__Exercise description__
Turn the lines from the one containing "Click the Masa 6 QR code image" through the one containing "click(812, 25)", both included, into a Markdown table with the columns Row and Line. Skip blank lines and leave the pictures out.

__Data provided__
+ + + +
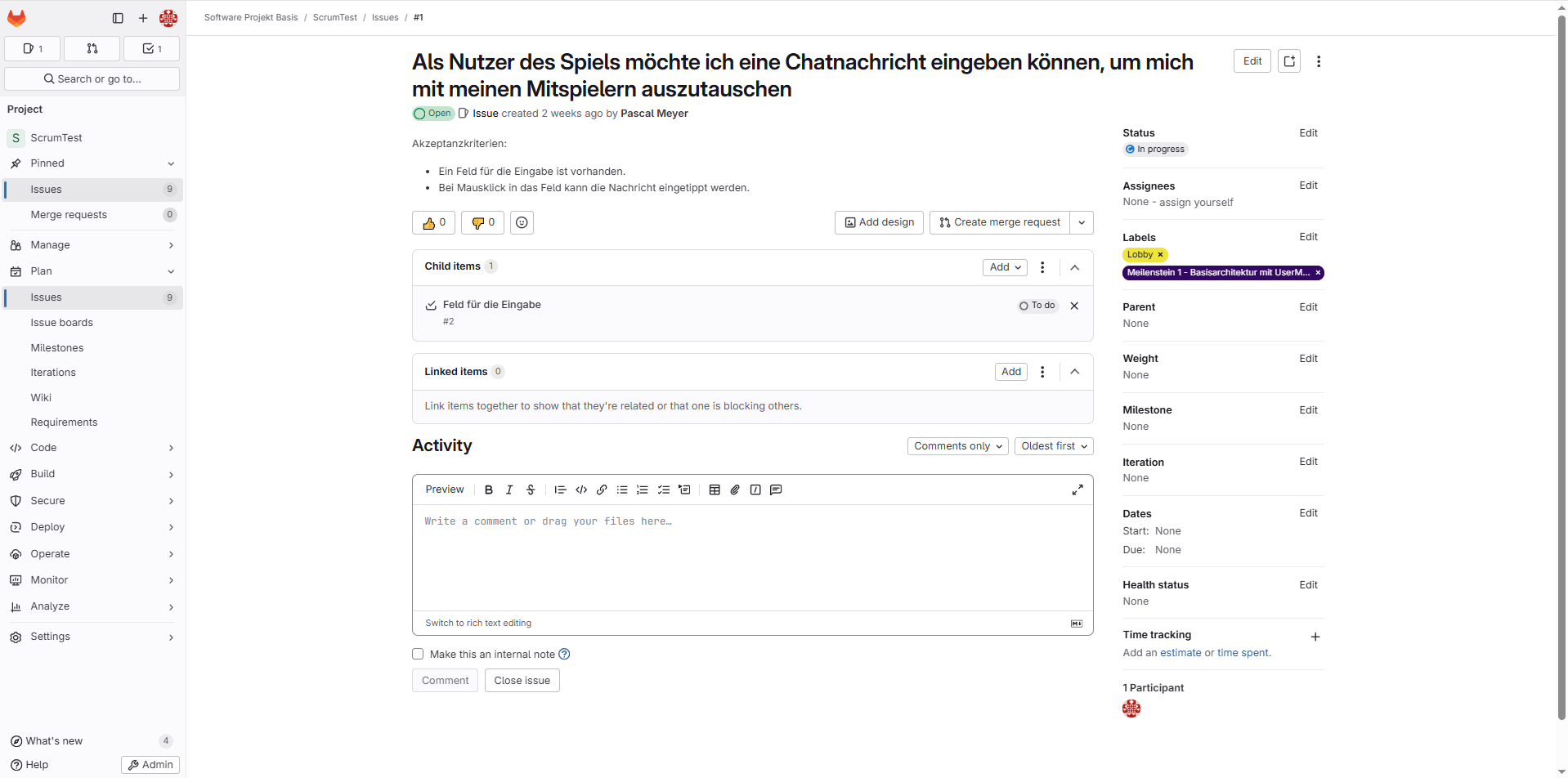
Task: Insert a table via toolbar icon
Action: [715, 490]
+ + + +
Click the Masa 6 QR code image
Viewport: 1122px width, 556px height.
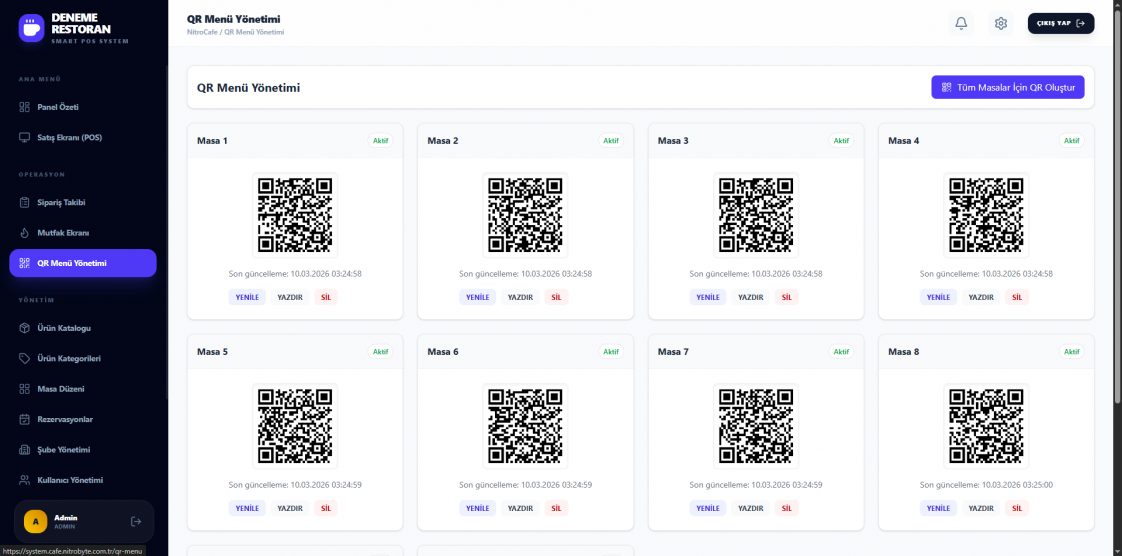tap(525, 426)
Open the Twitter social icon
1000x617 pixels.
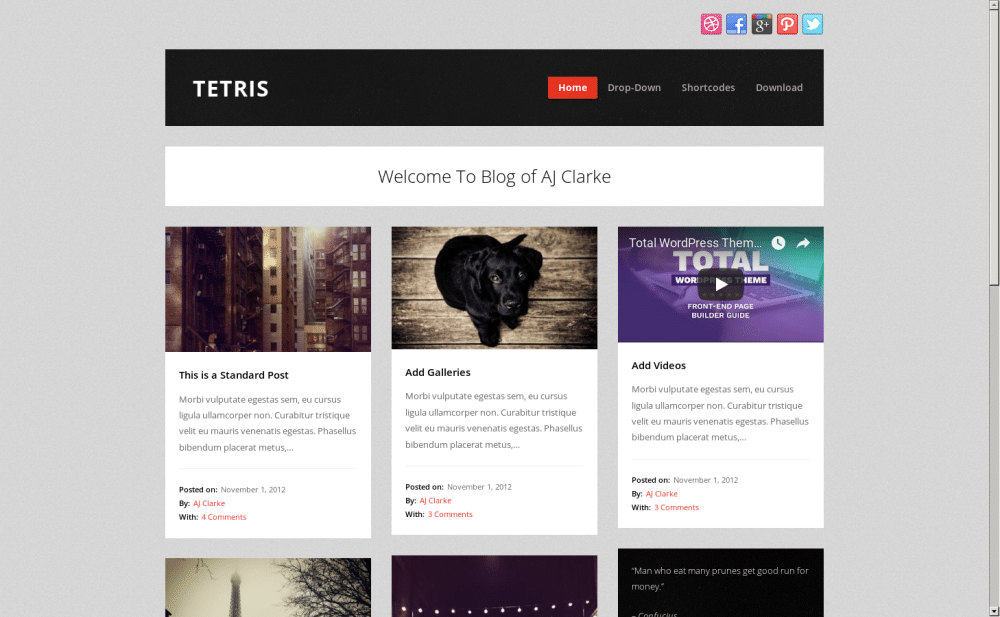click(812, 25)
+ + + +
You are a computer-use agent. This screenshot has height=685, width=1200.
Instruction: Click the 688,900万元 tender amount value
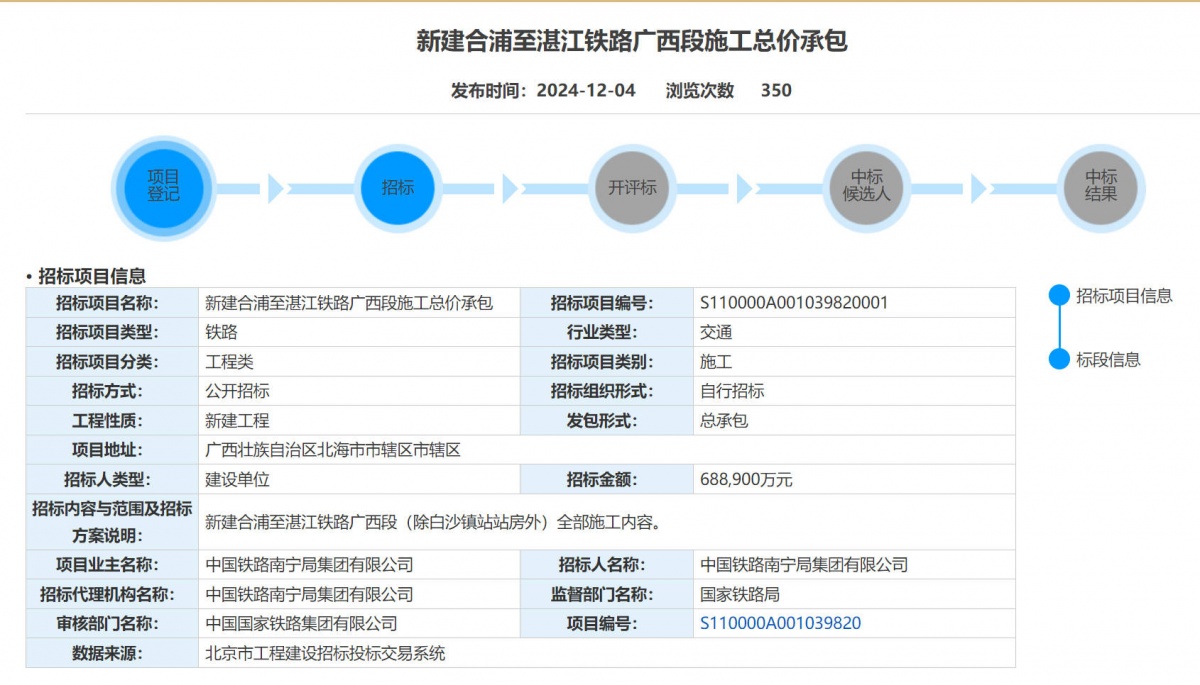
+ + + +
__Result for this exercise__
| Row | Line |
|---|---|
| 1 | Click the Masa 6 QR code image |
| 2 | Viewport: 1122px width, 556px height. |
| 3 | tap(525, 426) |
| 4 | Open the Twitter social icon |
| 5 | 1000x617 pixels. |
| 6 | click(812, 25) |